Bierze się z Twojego błędnego myślenia, o tym, że może Ci czegoś brakować, może nie jesteś wystarczająco dobra… bierze się z Twoich błędnych przekonań, które mówią Ci, że na imprezie jest ciężko kogoś poznać, które nie pozwalają Ci się odezwać do osoby  w miejscu publicznym, która naprawdę Cię zainteresowała. A gdybyś tylko czasem gdzieś wyszła i się przełamała. Uśmiechnęła się do kogoś, otworzyła się na nowe znajomości, nagle poczułabyś, że to potrafi być naprawdę przyjemne i co lepsze, wciągające. Niektórzy wręcz to uwielbiają. Słyszałaś o uwodzicielach? Jest ich coraz więcej w naszym kraju. Tysiące mężczyzn praktykuje na ulicach techniki uwodzenia i poznają kobiety. To zabawne, również, że Ci sami mężczyźni też kiedyś byli uwięzieni w schematach swojego umysłu i mieli wiele błędnych przekonań, które nie pozwalały im podejść do kobiety, która im się spodobała i zwyczajnie do niej zagadać.

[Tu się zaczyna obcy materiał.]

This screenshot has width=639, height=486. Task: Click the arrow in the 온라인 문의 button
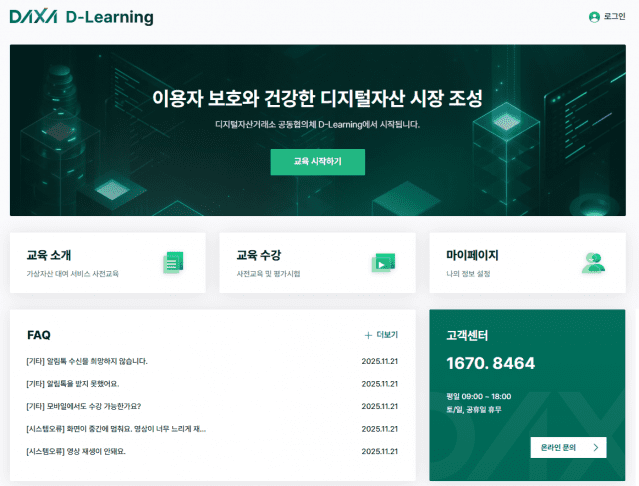(x=596, y=448)
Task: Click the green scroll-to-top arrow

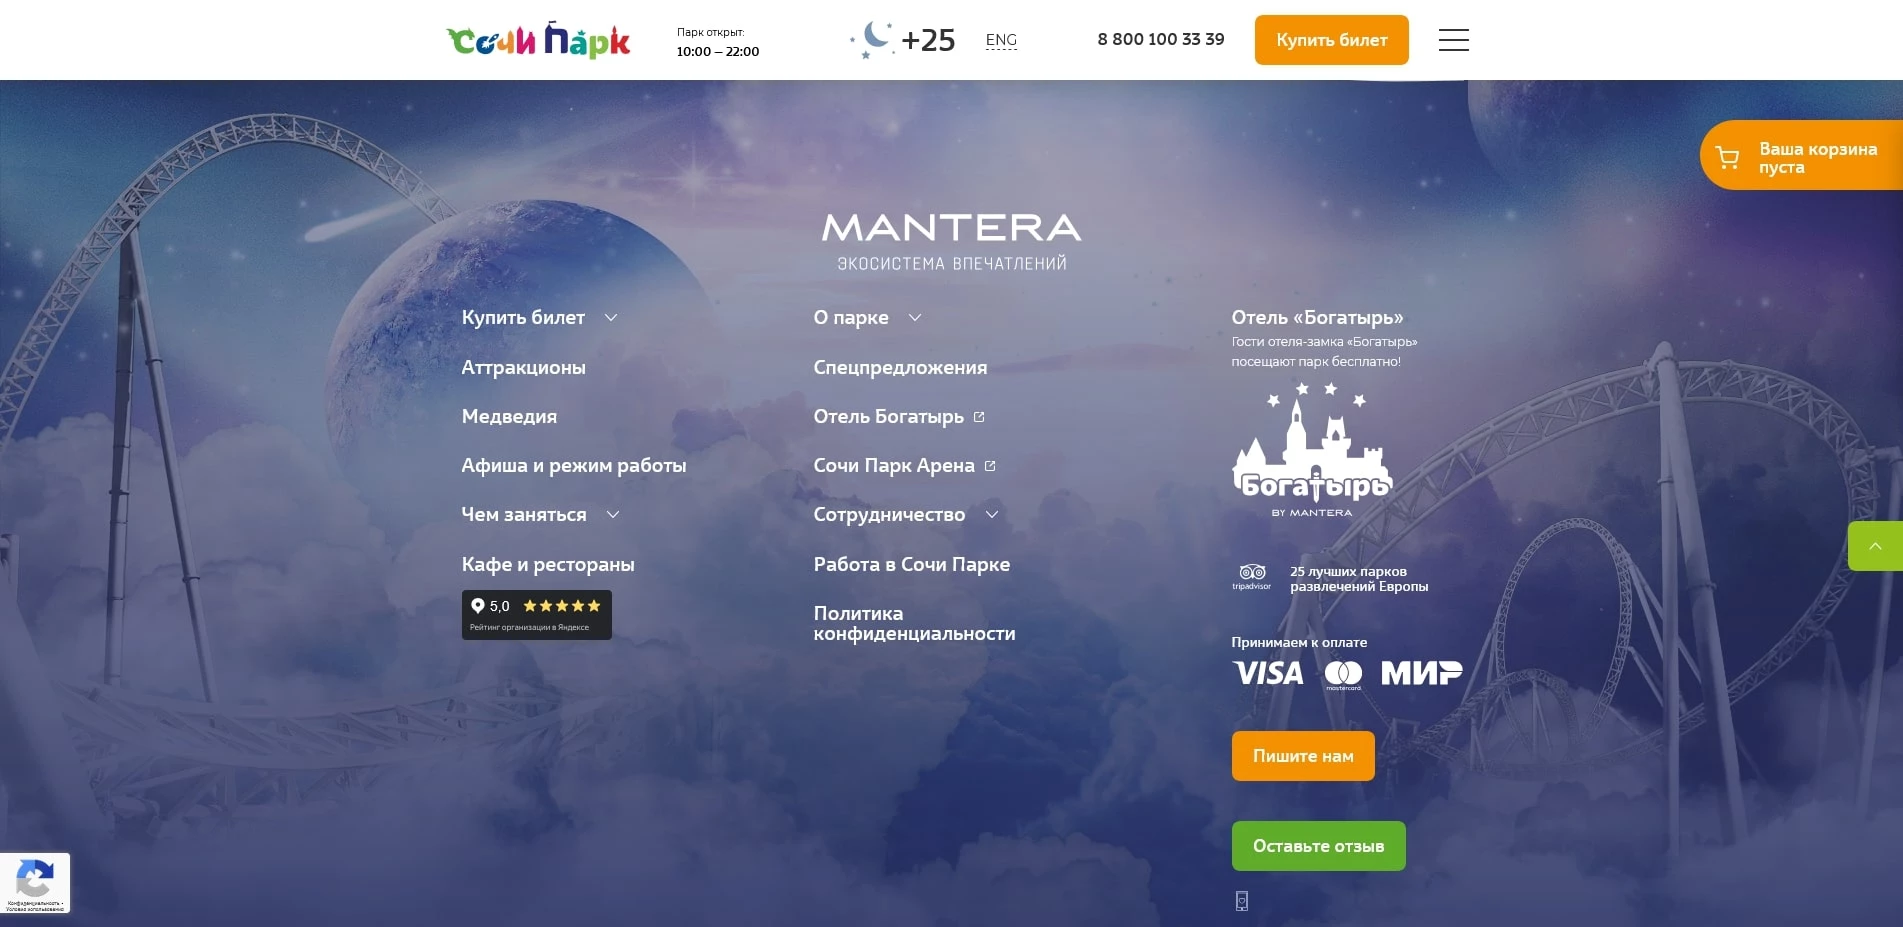Action: pos(1875,546)
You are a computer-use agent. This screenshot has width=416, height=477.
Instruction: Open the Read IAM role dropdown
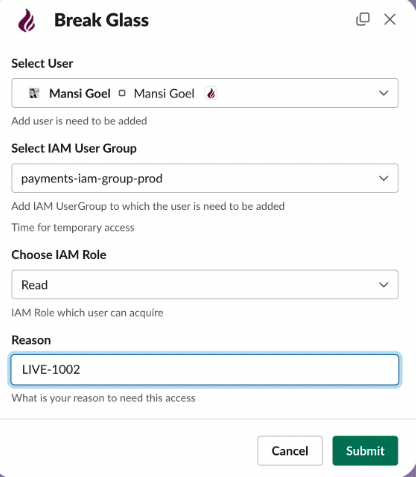205,285
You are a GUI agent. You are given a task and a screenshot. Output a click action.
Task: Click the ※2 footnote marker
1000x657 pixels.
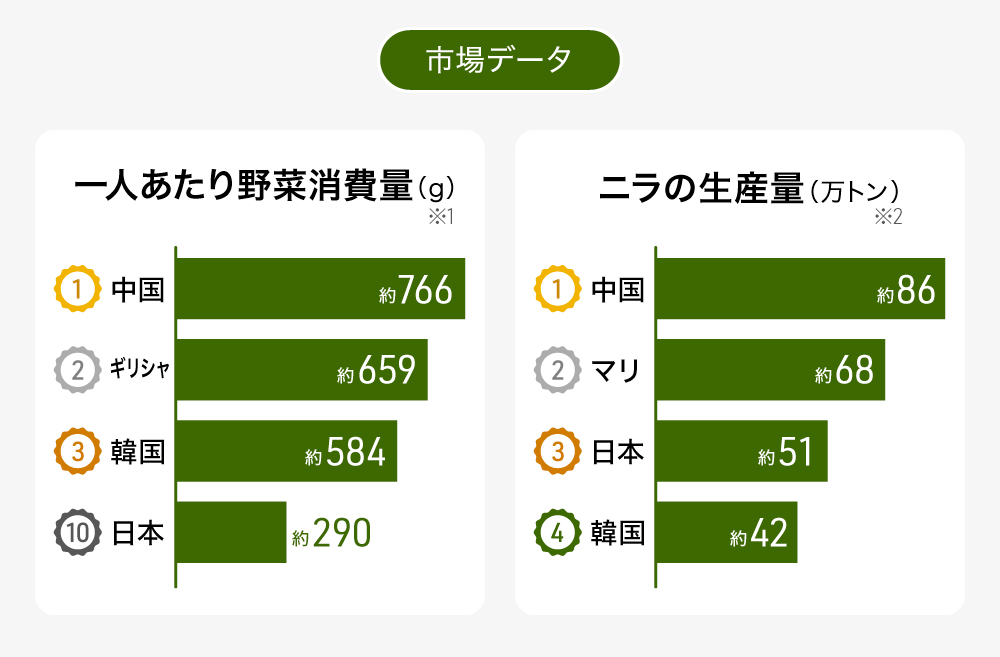tap(889, 217)

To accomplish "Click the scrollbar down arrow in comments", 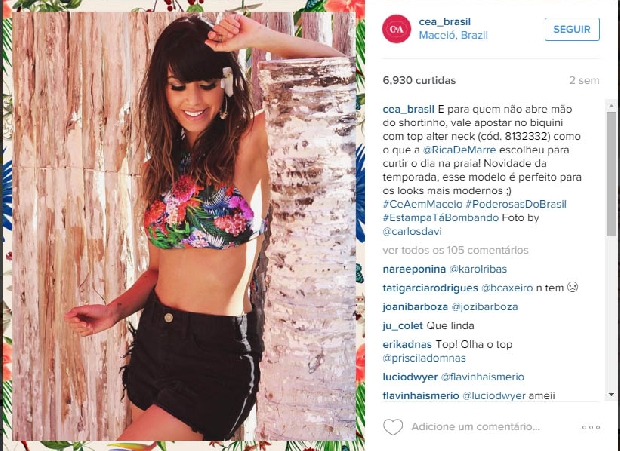I will tap(611, 394).
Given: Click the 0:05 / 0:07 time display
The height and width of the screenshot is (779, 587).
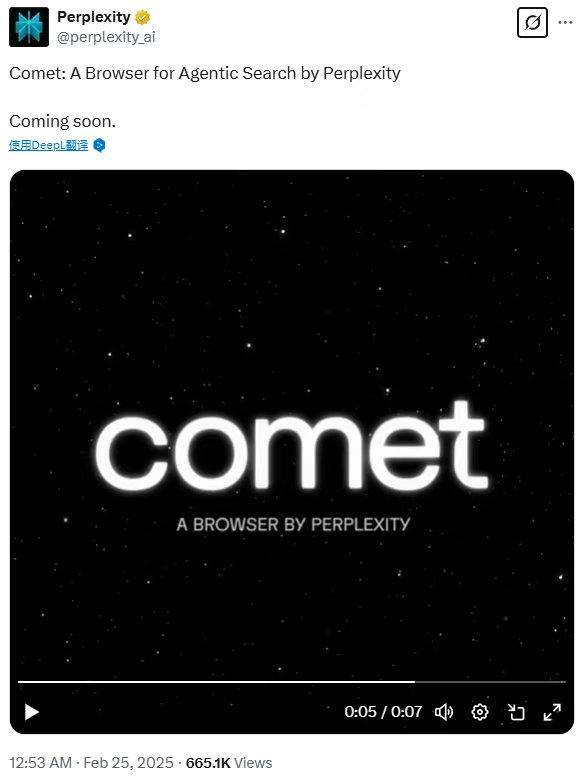Looking at the screenshot, I should coord(383,712).
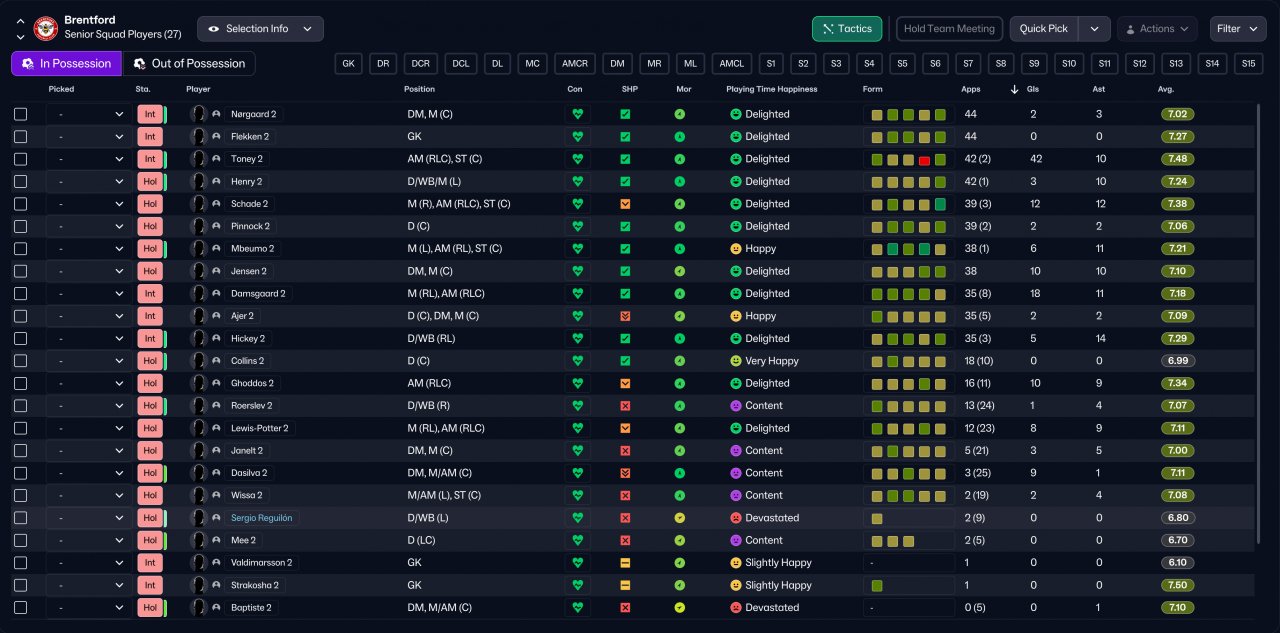Select the In Possession tab
1280x633 pixels.
[x=66, y=64]
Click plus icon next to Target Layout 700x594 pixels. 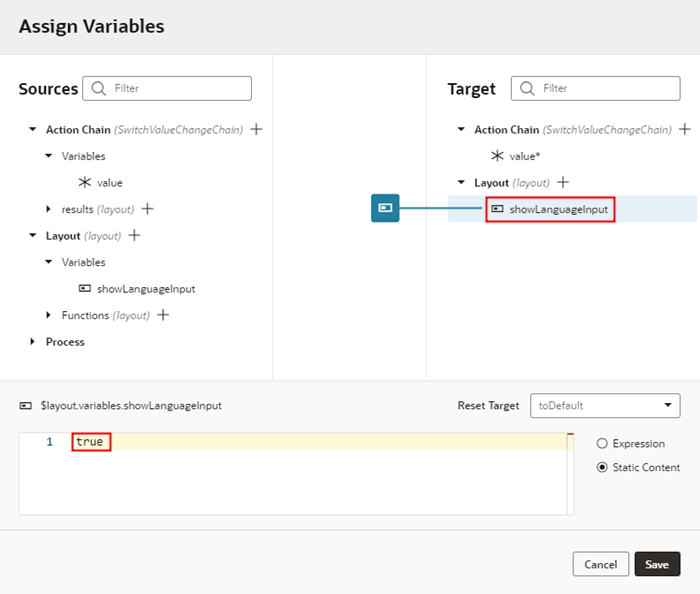coord(563,182)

Dodatkowym paradoksem jest fakt, że wiele naprawdę bardzo pięknych kobiet spędza samotnie wieczory. Dlaczego? Ponieważ mężczyźni  się ich boją. Boją się, że ona ich odrzuci. Ona w głębi duszy pragnie, żeby w końcu ktoś ją poznał, a faceci się boją i wybierają te „mniej ładne.”
Dlatego widzisz, cały świat ma ten problem, nie tylko Ty, jednak uwierz mi, że nie rozwiążesz go w ten sposób. Pozostając w swojej strefie komfortu nic nie zdziałasz. Świat należy do odważnych- znasz to? To święta prawda. Świat, należy do tych, którzy mają marzenia i nie boją się po nie sięgać.
Zlokalizuj więc swoje ograniczenia, zlokalizuj swoje uczucie pustki i zapytaj skąd się wzięło.
Nie bierz tego co masz pod ręką, ustal standardy i zacznij szukać wartości tam gdzie naprawdę je masz. W sobie.
Jeśli wciąż będziesz pozostawać w swojej strefie komfortu, Twoja pustka zacznie się powiększać. Kiedyś usłyszałem mądre powiedzenie na temat podchodzenia do kobiet.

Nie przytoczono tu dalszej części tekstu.